I went to see the band Girlyman the other night at the Triple Door in Seattle. First off, it was probably one of the best concerts of my life. The venue, the band’s energy, the food—it will truly be hard to beat.
First off, I don’t love any venue in the United States more than I love the Triple Door. Concerts of my younger years were marked with smoky underground hangouts where the tables were sticky with spilled beer and benches were torn and repaired with duct tape. You had to push your way up to the front of the stage through disgruntled crowds that would love to push inappropriately against your backside to get a better view of the band. Concert going crowds in my experience, and forgive me for sounding like I’m pushing sixty, are incredibly rude. They speak during songs, stand in your personal space or in front of short people, get disgruntled and spill their drinks on concertgoers in their hasty excitement over a wicked guitar solo.
Anyway, rant aside, the Triple Door has taken all of this into account and a made a venue that remedies all of those concerns. The stage at the Triple Door is in the front of the room and the rest of the venue is full of booths and tables on staggered platforms. This means that you can see from every seat in the house. And they serve food—really excellent Asian fusion food—so everyone is tied to their seats eating and drinking, rather than roaming and getting their fat heads in front of your face. Like I said, the food and drink at the venue are excellent. We always order mango mojitos, which is a rare example of a fruity drink that doesn’t make you feel like it’s burying the alcohol like you’d mash up a pill in your yogurt. The duck buns are also simple and perfect—light and fluffy buns, sprigs of cilantro, duck so tender it falls from the bone, sweet chili sauce. The Triple Door is also in an ideal location downtown—right next to a parking garage that you only have to pay a seven dollar entrance fee after 5 pm.

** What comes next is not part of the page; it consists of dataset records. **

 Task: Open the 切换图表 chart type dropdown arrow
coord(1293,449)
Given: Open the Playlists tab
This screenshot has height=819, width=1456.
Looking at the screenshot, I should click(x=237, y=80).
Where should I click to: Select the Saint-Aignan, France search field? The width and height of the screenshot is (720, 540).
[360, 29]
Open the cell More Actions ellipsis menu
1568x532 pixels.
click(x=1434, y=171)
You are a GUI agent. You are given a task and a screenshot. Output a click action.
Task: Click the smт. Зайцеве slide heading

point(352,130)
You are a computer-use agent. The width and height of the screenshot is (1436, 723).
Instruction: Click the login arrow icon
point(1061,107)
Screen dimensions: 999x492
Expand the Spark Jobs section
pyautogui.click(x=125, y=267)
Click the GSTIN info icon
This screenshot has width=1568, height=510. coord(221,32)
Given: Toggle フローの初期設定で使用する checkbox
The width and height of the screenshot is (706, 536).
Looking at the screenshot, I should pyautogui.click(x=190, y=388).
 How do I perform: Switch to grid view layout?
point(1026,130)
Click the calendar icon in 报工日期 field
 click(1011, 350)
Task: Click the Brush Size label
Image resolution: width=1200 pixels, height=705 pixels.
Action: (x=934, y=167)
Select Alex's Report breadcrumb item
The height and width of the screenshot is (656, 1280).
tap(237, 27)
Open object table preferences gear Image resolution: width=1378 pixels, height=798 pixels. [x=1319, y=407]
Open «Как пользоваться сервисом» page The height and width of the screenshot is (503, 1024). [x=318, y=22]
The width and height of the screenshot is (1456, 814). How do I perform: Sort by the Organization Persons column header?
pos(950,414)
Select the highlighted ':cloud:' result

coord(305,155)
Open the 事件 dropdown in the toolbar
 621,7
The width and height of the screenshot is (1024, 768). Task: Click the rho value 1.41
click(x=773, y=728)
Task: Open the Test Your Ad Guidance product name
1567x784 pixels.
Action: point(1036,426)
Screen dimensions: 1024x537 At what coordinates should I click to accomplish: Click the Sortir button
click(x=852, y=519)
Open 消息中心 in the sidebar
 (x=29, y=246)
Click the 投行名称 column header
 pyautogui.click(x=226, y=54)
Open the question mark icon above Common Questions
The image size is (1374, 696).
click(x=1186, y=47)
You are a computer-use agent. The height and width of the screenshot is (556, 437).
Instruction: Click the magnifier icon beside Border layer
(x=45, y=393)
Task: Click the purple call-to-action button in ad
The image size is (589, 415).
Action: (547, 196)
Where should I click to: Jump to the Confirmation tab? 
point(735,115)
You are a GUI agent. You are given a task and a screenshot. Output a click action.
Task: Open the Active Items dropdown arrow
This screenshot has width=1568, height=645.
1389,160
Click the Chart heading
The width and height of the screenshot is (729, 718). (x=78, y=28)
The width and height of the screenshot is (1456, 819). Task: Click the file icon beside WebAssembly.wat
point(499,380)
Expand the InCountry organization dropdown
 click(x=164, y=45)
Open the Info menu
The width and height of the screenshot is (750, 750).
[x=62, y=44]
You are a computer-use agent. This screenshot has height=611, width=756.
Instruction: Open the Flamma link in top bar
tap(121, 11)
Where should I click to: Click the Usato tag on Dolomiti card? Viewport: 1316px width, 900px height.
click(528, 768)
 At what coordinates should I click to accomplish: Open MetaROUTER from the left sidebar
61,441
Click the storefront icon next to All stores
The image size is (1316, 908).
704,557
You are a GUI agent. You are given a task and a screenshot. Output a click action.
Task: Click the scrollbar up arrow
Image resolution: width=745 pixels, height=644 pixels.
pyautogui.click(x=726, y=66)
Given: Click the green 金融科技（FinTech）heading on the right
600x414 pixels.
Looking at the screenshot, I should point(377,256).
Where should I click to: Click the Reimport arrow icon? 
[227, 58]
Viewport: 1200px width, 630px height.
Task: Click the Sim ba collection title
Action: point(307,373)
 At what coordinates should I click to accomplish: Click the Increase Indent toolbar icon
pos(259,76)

And I haven’t even talked about how great Girlyman was either. I saw them once before several years ago when they opened for the Indigo Girls in Lincoln, Nebraska. They were good then, but this concert was particularly energetic. The soprano lead singer of the band, Doris, had just been given a diagnosis that her leukemia was in remission and the happiness of the audience and the band was palpable. I sometimes think that Girlyman’s recorded music can be a little bit stagnant, each song a little too similar to the last. This wasn’t the case at all in the concert’s set. Live, the harmonies are better balanced, the voices are a little bit more forceful and the percussive elements add quite a bit to raise the band out of a 1960’s-imitative vibe. The band’s addition of a new drummer was a good one. I love Girlyman even more than I used to now.